Cela renforce encore l’écart entre la rentabilité des meublés et celle des locations classiques, aggravant ainsi la pénurie de logements pour les ménages à la recherche de solutions abordables à long terme.
Une offre locative déséquilibrée dans les zones tendues
Les conséquences de ces régimes fiscaux avantageux se font particulièrement ressentir dans les zones où le marché locatif est tendu, c’est-à-dire les zones où la demande de logements dépasse largement l’offre. Dans ces régions, la pénurie de logements disponibles à la location longue durée s’aggrave, tandis que les offres de meublés touristiques explosent.

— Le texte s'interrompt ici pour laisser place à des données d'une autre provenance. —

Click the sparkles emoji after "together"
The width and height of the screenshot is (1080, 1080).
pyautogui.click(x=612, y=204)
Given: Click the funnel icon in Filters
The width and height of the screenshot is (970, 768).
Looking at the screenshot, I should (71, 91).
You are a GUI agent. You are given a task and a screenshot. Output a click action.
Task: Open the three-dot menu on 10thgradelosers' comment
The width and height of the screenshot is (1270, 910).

Le rapport cite des exemples frappants, notamment à Die, dans la Drôme, où il n’y a que 5 logements disponibles à la location classique contre une centaine sur les plateformes de tourisme. Ce constat se vérifie dans de nombreuses autres villes françaises, où les meublés touristiques se multiplient au détriment de l’offre locative traditionnelle. Les résidents, particulièrement les ménages modestes et les jeunes actifs, sont alors confrontés à une situation de plus en plus critique, avec peu de logements disponibles et des loyers qui s’envolent.
Vers une réforme de la fiscalité locative ?

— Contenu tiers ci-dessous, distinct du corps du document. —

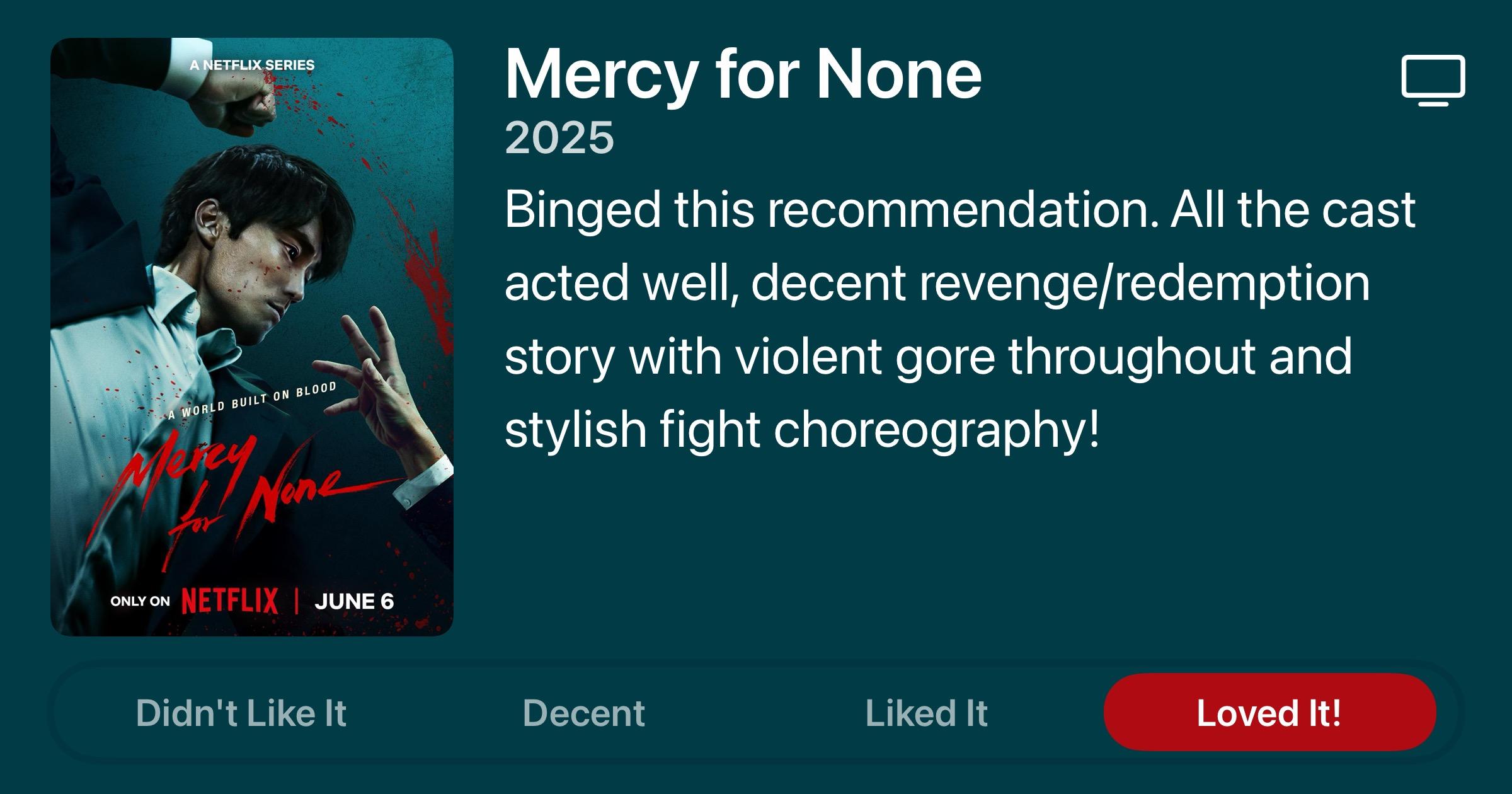1512x794 pixels.
Task: Rate the show "Didn't Like It"
Action: coord(241,713)
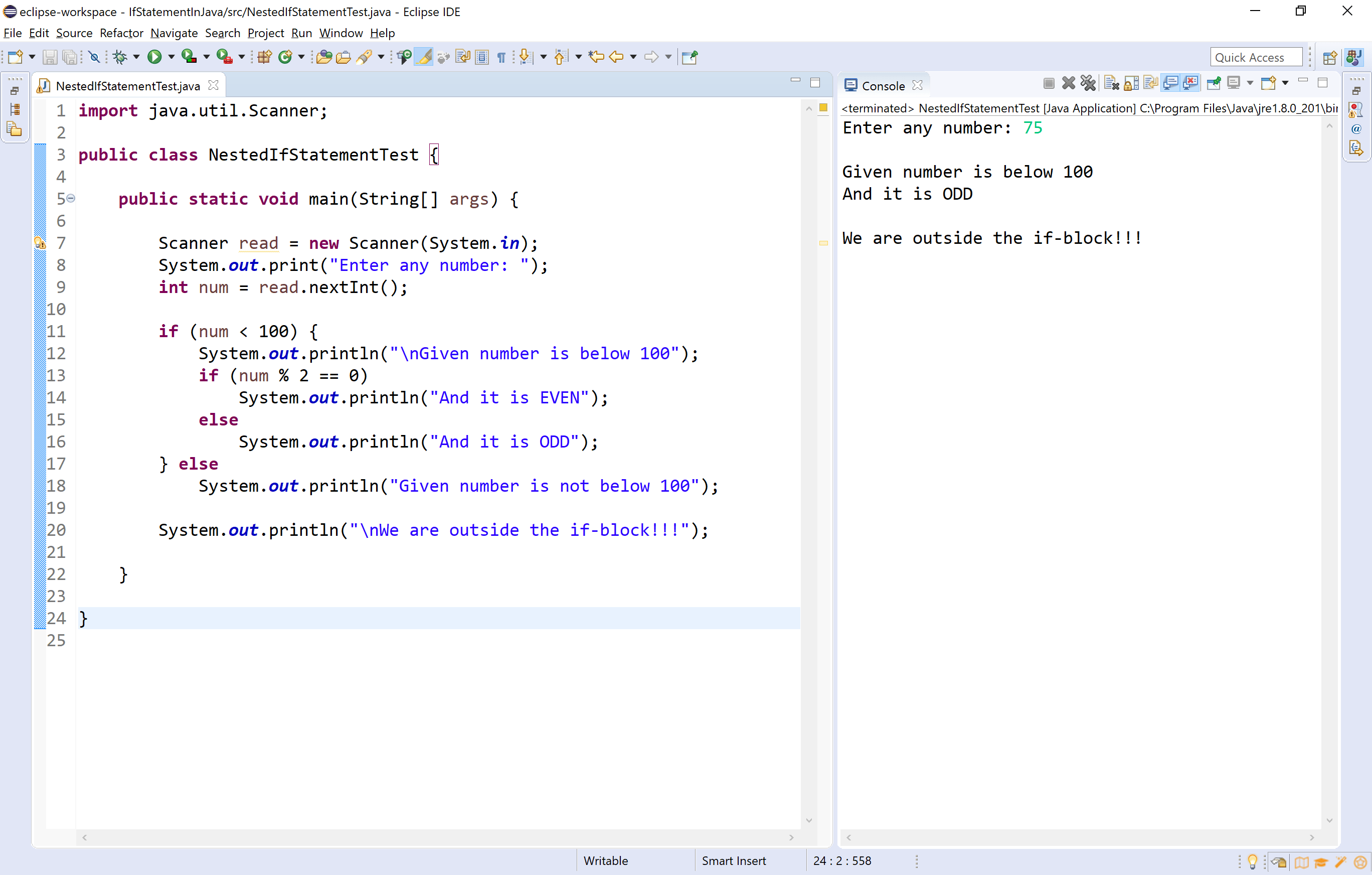Run the NestedIfStatementTest application
The height and width of the screenshot is (875, 1372).
pos(155,56)
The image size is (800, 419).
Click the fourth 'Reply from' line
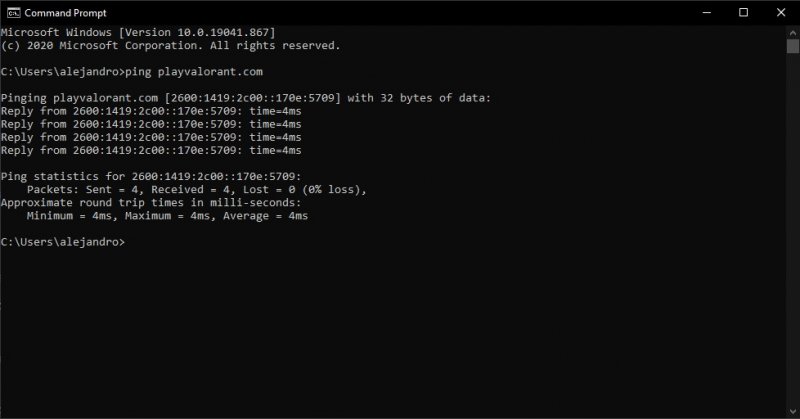150,150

Face à cette situation, plusieurs pistes de réforme sont évoquées pour rééquilibrer le marché locatif et limiter les effets pervers de la fiscalité actuelle. Parmi elles, la fin du régime micro-BIC pour les loueurs en meublé non professionnels, qui permettrait d’harmoniser la fiscalité des locations nues et meublées.
Une autre proposition consiste à créer un régime commun pour tous les types de location, simplifiant ainsi un système fiscal jugé trop complexe. Enfin, il est également question de revoir les seuils de recettes permettant de distinguer les loueurs professionnels des loueurs non professionnels, afin de mieux encadrer la fiscalité applicable.
Ces propositions devraient faire l’objet de débats animés et leur adoption dépendra des discussions à venir au Parlement. En attendant, la pénurie de logements à long terme continue de s'aggraver, tandis que les propriétaires privilégient les meublés touristiques, jugés plus rentables grâce à une fiscalité particulièrement avantageuse.